Data extracted from a collection
%%

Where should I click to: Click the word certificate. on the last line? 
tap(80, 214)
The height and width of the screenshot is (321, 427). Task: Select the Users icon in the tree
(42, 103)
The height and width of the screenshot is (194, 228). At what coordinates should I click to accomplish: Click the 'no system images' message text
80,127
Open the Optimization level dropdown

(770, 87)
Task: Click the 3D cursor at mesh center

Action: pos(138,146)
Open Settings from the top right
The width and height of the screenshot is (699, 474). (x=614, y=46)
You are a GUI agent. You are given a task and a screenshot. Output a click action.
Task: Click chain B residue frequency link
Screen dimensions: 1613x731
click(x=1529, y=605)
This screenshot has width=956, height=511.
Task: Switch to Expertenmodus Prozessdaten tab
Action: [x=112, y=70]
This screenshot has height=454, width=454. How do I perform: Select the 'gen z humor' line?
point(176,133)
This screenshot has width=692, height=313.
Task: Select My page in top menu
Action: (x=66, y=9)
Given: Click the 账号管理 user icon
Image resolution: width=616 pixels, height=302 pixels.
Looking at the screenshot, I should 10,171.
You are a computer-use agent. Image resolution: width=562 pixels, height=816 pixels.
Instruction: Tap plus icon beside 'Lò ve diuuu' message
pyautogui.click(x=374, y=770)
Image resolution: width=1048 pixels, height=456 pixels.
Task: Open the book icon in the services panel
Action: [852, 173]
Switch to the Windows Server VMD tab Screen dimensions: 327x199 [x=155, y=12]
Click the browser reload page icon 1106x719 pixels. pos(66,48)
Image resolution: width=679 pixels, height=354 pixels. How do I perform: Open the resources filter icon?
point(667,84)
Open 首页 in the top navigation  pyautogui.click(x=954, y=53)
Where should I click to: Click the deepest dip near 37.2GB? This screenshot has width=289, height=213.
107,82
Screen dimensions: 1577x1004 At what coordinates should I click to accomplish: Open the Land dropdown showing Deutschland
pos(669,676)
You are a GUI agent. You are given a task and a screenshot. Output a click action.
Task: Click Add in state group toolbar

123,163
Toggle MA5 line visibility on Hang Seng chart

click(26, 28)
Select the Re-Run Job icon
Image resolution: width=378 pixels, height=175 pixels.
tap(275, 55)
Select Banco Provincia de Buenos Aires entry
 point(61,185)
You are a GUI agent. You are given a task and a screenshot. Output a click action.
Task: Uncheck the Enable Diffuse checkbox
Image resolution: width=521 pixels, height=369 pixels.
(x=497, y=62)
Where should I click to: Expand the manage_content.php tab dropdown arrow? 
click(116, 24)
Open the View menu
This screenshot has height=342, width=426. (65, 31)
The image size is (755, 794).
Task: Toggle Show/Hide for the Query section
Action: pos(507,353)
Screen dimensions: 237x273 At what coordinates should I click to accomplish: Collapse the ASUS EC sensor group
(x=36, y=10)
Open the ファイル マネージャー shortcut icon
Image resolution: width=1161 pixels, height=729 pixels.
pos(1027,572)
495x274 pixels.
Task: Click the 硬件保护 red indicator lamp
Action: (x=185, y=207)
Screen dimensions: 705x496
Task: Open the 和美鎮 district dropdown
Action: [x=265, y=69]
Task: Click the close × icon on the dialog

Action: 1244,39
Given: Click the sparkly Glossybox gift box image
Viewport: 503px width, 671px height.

%%

Reproduce every line of the listing above exactly as it stands.

Where should I click to: Click the word certificate. on the last line? 
tap(80, 214)
The height and width of the screenshot is (321, 427). Task: Select the Users icon in the tree
(42, 103)
The height and width of the screenshot is (194, 228). At what coordinates should I click to accomplish: Click the 'no system images' message text
80,127
Open the Optimization level dropdown

(770, 87)
Task: Click the 3D cursor at mesh center

Action: pos(138,146)
Open Settings from the top right
The width and height of the screenshot is (699, 474). (x=614, y=46)
You are a GUI agent. You are given a task and a screenshot. Output a click action.
Task: Click chain B residue frequency link
Screen dimensions: 1613x731
click(x=1529, y=605)
This screenshot has width=956, height=511.
Task: Switch to Expertenmodus Prozessdaten tab
Action: [x=112, y=70]
This screenshot has height=454, width=454. How do I perform: Select the 'gen z humor' line?
point(176,133)
This screenshot has width=692, height=313.
Task: Select My page in top menu
Action: (x=66, y=9)
Given: Click the 账号管理 user icon
Image resolution: width=616 pixels, height=302 pixels.
Looking at the screenshot, I should 10,171.
You are a computer-use agent. Image resolution: width=562 pixels, height=816 pixels.
Instruction: Tap plus icon beside 'Lò ve diuuu' message
pyautogui.click(x=374, y=770)
Image resolution: width=1048 pixels, height=456 pixels.
Task: Open the book icon in the services panel
Action: [852, 173]
Switch to the Windows Server VMD tab Screen dimensions: 327x199 [x=155, y=12]
Click the browser reload page icon 1106x719 pixels. pos(66,48)
Image resolution: width=679 pixels, height=354 pixels. How do I perform: Open the resources filter icon?
point(667,84)
Open 首页 in the top navigation  pyautogui.click(x=954, y=53)
Where should I click to: Click the deepest dip near 37.2GB? This screenshot has width=289, height=213.
107,82
Screen dimensions: 1577x1004 At what coordinates should I click to accomplish: Open the Land dropdown showing Deutschland
pos(669,676)
You are a GUI agent. You are given a task and a screenshot. Output a click action.
Task: Click Add in state group toolbar

123,163
Toggle MA5 line visibility on Hang Seng chart

click(26, 28)
Select the Re-Run Job icon
Image resolution: width=378 pixels, height=175 pixels.
tap(275, 55)
Select Banco Provincia de Buenos Aires entry
 point(61,185)
You are a GUI agent. You are given a task and a screenshot. Output a click action.
Task: Uncheck the Enable Diffuse checkbox
Image resolution: width=521 pixels, height=369 pixels.
(x=497, y=62)
Where should I click to: Expand the manage_content.php tab dropdown arrow? 
click(116, 24)
Open the View menu
This screenshot has height=342, width=426. (65, 31)
The image size is (755, 794).
Task: Toggle Show/Hide for the Query section
Action: pos(507,353)
Screen dimensions: 237x273 At what coordinates should I click to accomplish: Collapse the ASUS EC sensor group
(x=36, y=10)
Open the ファイル マネージャー shortcut icon
Image resolution: width=1161 pixels, height=729 pixels.
pos(1027,572)
495x274 pixels.
Task: Click the 硬件保护 red indicator lamp
Action: (x=185, y=207)
Screen dimensions: 705x496
Task: Open the 和美鎮 district dropdown
Action: [x=265, y=69]
Task: Click the close × icon on the dialog

Action: 1244,39
Given: Click the sparkly Glossybox gift box image
Viewport: 503px width, 671px height.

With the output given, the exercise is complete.